Пока змейка, погрузившись своей сплющенной головкой в молоко, с наслаждением предавалась вкусному угощению, Орля, чуть касаясь пальцами, гладил ее грациозно изгибающееся тельце и говорил уныло:
- Видно, одна у меня и осталась радость - ты, уженька... Никому больше не нужен Орля. Вишь, и Галька, верно, забыла обо мне, убежала с другими, и горя ей мало. Небось с Алькой, этим воробьем ощипанным, дружбу водит теперь... Забыла про Орлю, точно и нет меня в живых больше... А все ведьма, эта, Аврорка... Ну, постой же... Отплачу я тебе... Уженька, друг ты мой, скажи ты мне на милость, как мне ей отплатить?

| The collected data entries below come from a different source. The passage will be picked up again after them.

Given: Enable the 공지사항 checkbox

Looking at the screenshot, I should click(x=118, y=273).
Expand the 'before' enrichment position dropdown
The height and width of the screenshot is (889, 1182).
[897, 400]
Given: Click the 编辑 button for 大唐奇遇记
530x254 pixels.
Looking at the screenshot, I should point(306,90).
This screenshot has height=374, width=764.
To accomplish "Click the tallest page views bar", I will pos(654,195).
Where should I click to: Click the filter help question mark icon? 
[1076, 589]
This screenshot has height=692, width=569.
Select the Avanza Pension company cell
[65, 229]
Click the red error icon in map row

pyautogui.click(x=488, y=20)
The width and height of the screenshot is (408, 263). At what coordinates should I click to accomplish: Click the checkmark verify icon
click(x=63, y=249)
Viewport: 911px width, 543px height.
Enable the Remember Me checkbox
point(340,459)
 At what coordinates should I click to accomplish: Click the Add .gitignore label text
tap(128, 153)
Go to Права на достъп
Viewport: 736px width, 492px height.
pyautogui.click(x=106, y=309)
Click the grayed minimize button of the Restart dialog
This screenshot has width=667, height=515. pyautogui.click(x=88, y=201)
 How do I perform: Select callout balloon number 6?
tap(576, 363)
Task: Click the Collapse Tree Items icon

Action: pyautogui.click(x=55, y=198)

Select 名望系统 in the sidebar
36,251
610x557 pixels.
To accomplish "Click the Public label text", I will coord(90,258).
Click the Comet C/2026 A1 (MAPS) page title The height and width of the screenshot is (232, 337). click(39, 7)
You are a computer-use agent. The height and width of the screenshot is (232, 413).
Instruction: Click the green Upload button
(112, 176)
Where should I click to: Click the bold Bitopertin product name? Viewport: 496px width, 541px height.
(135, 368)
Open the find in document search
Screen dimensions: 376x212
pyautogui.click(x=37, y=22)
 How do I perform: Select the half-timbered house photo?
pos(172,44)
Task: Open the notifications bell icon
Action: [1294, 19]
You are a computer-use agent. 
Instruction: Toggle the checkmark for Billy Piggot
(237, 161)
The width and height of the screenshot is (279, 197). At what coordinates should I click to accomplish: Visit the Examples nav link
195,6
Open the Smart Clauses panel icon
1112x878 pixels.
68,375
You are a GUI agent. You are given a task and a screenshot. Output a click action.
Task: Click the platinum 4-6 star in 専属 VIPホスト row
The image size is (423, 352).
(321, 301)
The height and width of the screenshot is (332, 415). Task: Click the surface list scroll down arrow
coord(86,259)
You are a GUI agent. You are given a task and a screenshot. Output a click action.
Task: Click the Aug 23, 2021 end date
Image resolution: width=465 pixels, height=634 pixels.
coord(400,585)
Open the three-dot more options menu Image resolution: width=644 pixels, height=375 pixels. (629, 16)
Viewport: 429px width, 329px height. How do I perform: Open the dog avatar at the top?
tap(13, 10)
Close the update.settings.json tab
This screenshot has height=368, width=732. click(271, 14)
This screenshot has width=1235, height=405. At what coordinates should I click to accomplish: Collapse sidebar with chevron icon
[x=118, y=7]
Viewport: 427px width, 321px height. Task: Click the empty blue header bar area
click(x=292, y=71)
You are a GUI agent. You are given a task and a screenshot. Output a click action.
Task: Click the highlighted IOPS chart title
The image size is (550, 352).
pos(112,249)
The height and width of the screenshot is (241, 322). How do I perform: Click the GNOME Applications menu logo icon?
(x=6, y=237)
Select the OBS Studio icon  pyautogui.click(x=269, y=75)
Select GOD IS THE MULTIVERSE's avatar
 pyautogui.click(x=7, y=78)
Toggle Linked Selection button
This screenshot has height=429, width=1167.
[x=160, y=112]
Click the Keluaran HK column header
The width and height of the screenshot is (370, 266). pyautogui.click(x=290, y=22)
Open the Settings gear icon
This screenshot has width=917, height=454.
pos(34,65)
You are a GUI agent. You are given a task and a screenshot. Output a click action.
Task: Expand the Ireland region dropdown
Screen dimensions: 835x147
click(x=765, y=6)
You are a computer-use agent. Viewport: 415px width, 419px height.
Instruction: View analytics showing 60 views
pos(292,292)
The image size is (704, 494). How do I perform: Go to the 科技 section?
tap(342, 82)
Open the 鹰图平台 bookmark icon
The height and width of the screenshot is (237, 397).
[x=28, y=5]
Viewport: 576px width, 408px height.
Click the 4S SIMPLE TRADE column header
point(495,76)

Но "уженька" даже и головы не повернул в сторону мальчика. Он весь ушел в дело удовлетворения своего аппетита и с тихим посвистыванием пил молоко.
Вдруг Орля неожиданно подскочил на месте так, что испуганный уж выдернул голову из горлышка бутылки и проворно уполз мальчику в рукав.
- Ага! Нашел! - воскликнул Орля. - Знаю, как отплатить старой злюке! Будет долго помнить! Ха, ха, ха!
И с неожиданно засверкавшими глазами Орля вприпрыжку выскочил из спальни, промчался длинным коридором в гостиную и остановился у крайнего окна.
Здесь стоял рабочий столик и кресло, за которыми все свободное время проводила Аврора Васильевна. Здесь же на столе стоял рабочий ящик гувернантки.
Глаза Орли остановились на ящике. Одною рукою он поднял его крышку, другою опорожнил дочиста, выкинув бесцеремонно за окошко длинную полоску кружевного , вязания и крючок.
Затем запустил левую руку в рукав правой, вынул оттуда приютившегося там ужа и, сунув его в ящик вместо выброшенной работы, плотно закрыл его.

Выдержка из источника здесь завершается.